From the line that contains "Focus the repository" through the end of the records below, write out each line exactly as it appears, but not the pictures.

[Items from a dataset]
Content starts
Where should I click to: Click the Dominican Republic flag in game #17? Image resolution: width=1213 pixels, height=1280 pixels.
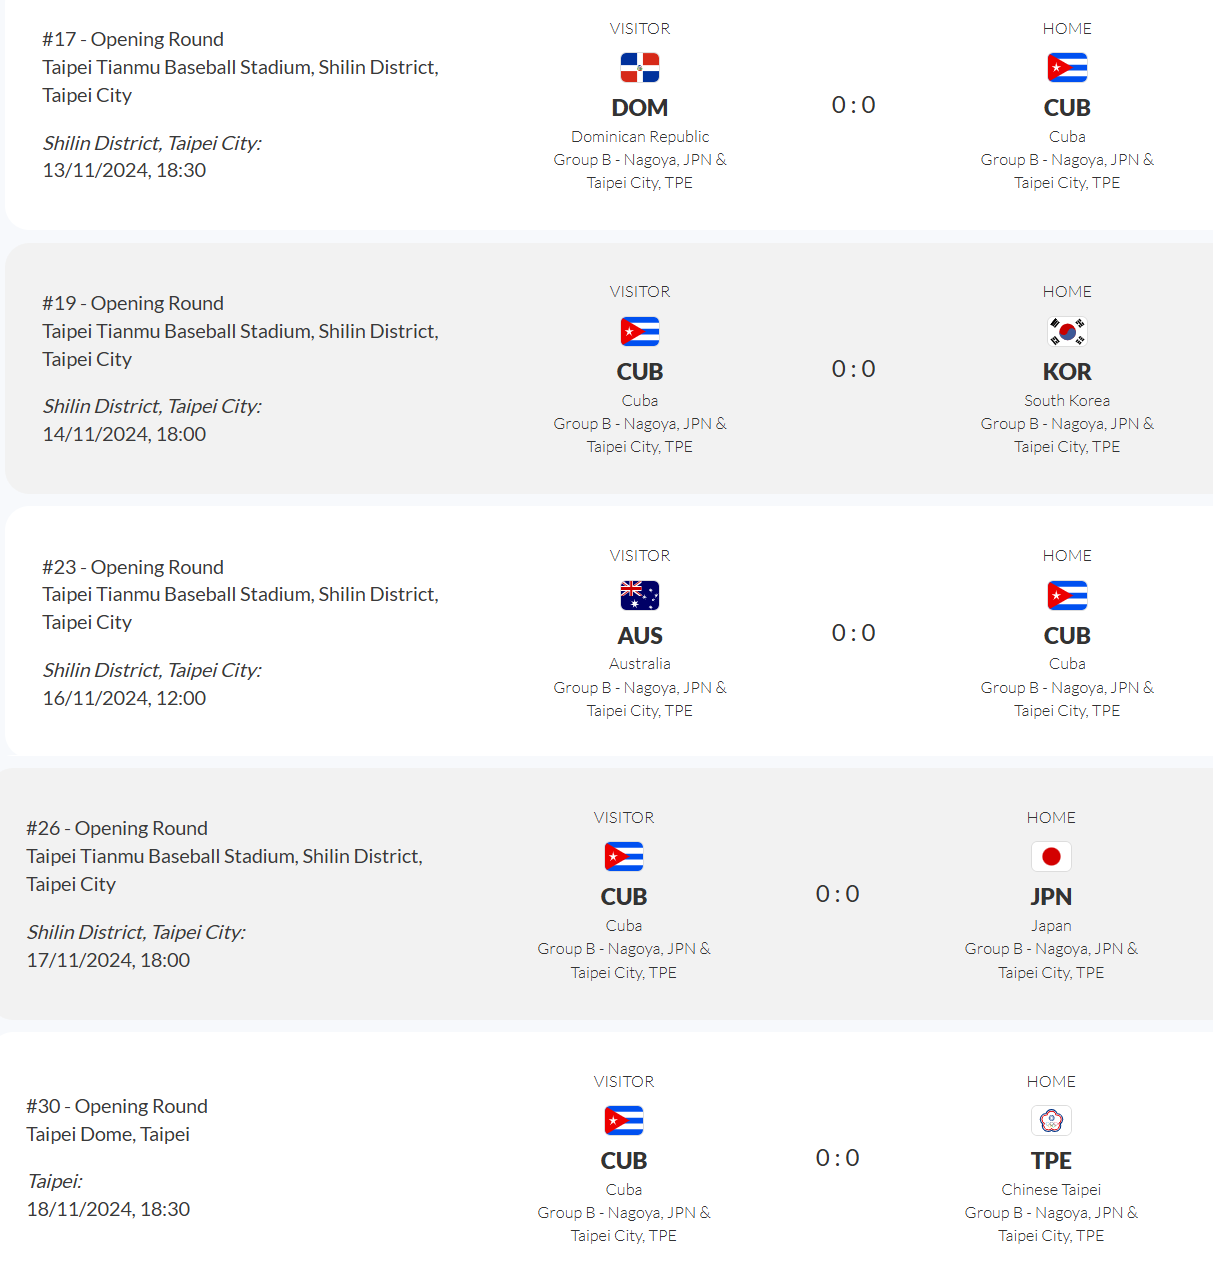pyautogui.click(x=640, y=68)
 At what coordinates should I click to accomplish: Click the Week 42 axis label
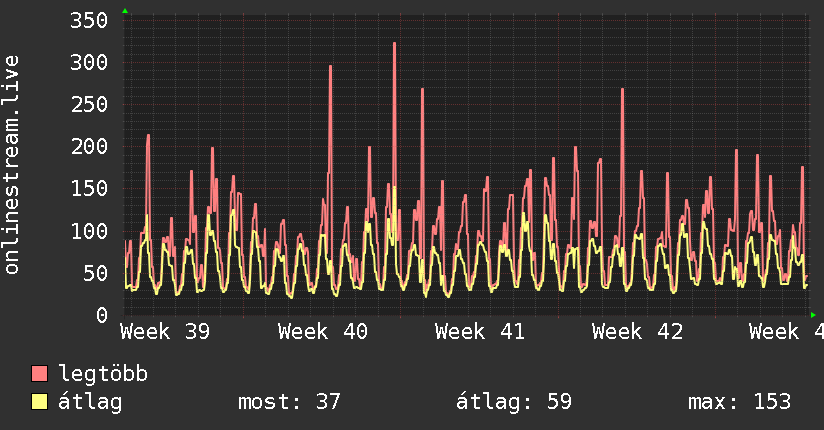pyautogui.click(x=637, y=332)
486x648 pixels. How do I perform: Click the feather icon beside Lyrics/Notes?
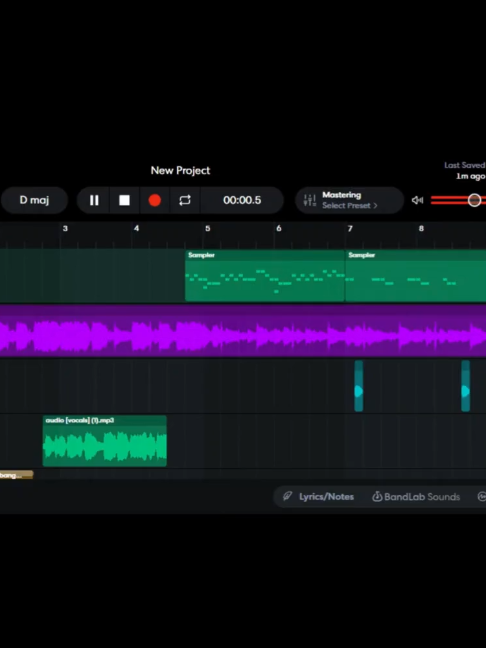[x=288, y=496]

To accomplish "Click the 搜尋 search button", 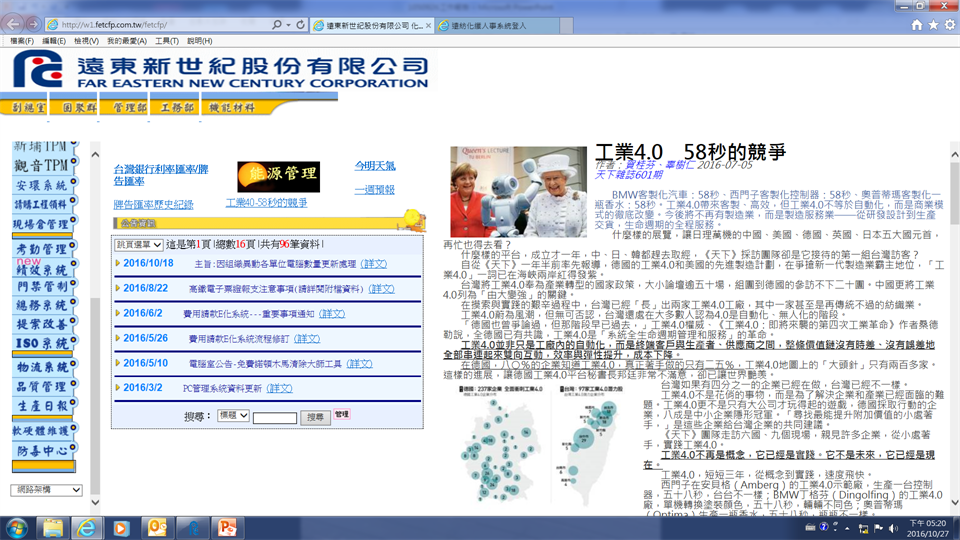I will [315, 417].
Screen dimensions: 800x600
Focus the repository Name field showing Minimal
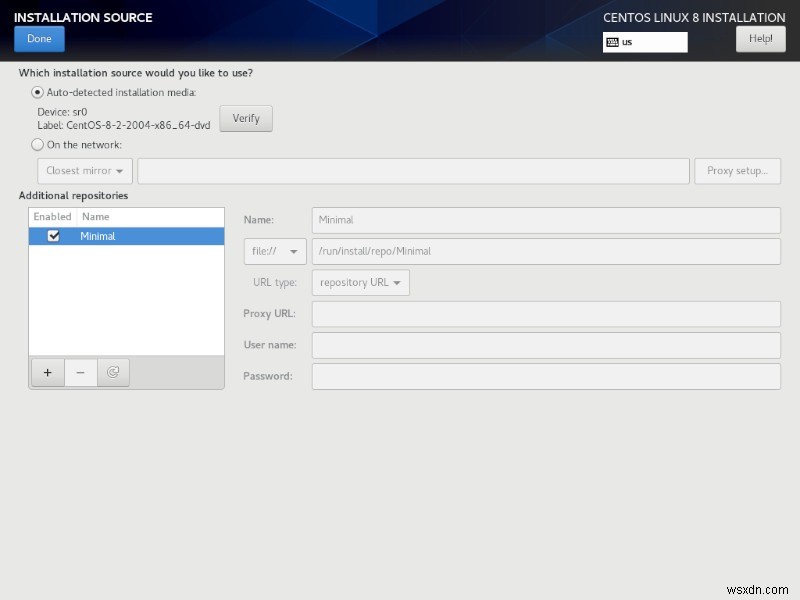[x=546, y=220]
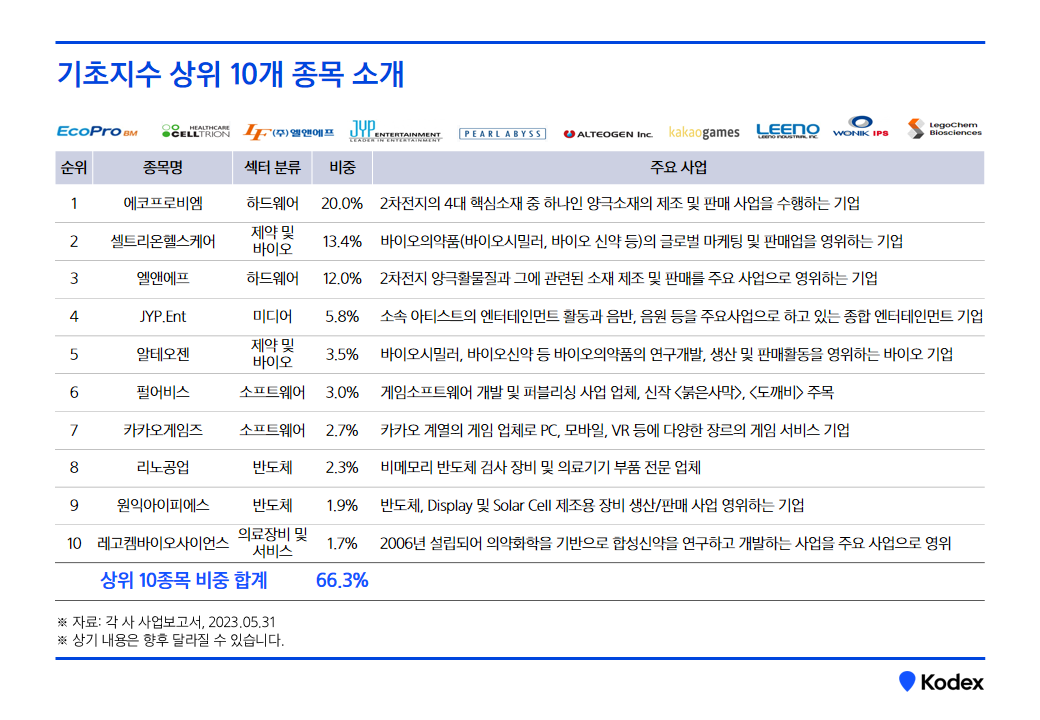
Content ends
ANSWER TO THE PROBLEM:
Focus the repository Name field showing Minimal
[x=546, y=220]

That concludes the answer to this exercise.